Study supports Maine’s current management practices for ruffed grouse hunting
Maintaining current hunting regulations for ruffed grouse will help ensure sustainable population management in the state, according to a new University of Maine study.
Ruffed grouse live in Maine’s forests year-round and are popular quarry among hunters, including a substantial number of non-resident hunters who travel to Maine to pursue the birds each year. The Maine Department of Inland Fisheries and Wildlife (MDIFW) sets hunting regulations for ruffed grouse during a season that is held from October through December.

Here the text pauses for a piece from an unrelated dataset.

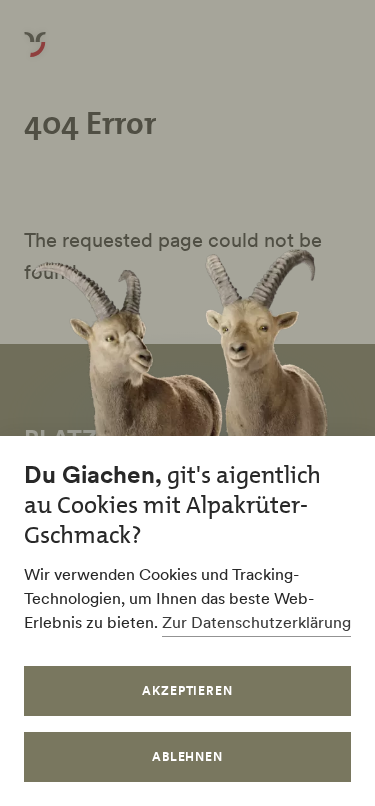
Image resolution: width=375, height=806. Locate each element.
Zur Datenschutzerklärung (256, 622)
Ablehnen (188, 756)
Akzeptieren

The study was led by graduate student Samantha Davis, and was conducted in collaboration with MDIFW biologists. It is the first such study to compile state-specific population information for ruffed grouse, including survival and harvest rates. The researchers tracked 248 radio-marked ruffed grouse in two areas in central Maine between 2014 and 2016, and used these data to analyze how survival rates of ruffed grouse differed among age- and sex-classes and throughout the year. The team also evaluated the rate of ruffed grouse harvest by hunters during the three-month hunting season.
In Maine, ruffed grouse are relatively abundant and appear to have stable populations, compared with other regions of the United States where habitat loss and forest succession are often implicated in population declines. However, there have been local concerns in Maine about the length of the hunting season for ruffed grouse, especially during December when late-season hunting may overlap with the birds’ natural transition from ground foraging to budding in trees during the winter as a survival strategy. Understanding how timing of harvest related to survival during the bird’s annual cycle was a primary goal of the research.
The analysis revealed that survival was the lowest during October, at the beginning of the hunting season, and this was primarily due to harvest. In contrast, hunter harvest during November and December was much lower. Substantial mortality unrelated to harvest occurred during the winter months after the hunting season ended. Other factors, including migration of raptors (a predator of grouse), weather and snow conditions likely contributed to these seasonally changing patterns in survival.
The researchers concluded that late-season harvest of ruffed grouse was not excessive, and recommend maintaining the current hunting season and using additional monitoring to evaluate population responses to any future changes in harvest rates.
“Our results are comparable to other range-wide studies and suggest that current hunting regulations for ruffed grouse in Maine are consistent with sustainable population management,” according to the researchers, whose findings were published in The Journal of Wildlife Management.
Other researchers who contributed to the study include UMaine graduate student Joelle Mangelinckx; Erik Blomberg, an assistant professor in the Department of Wildlife, Fisheries, and Conservation Biology at UMaine; and Brad Allen and Kelsey Sullivan, biologists with MDIFW.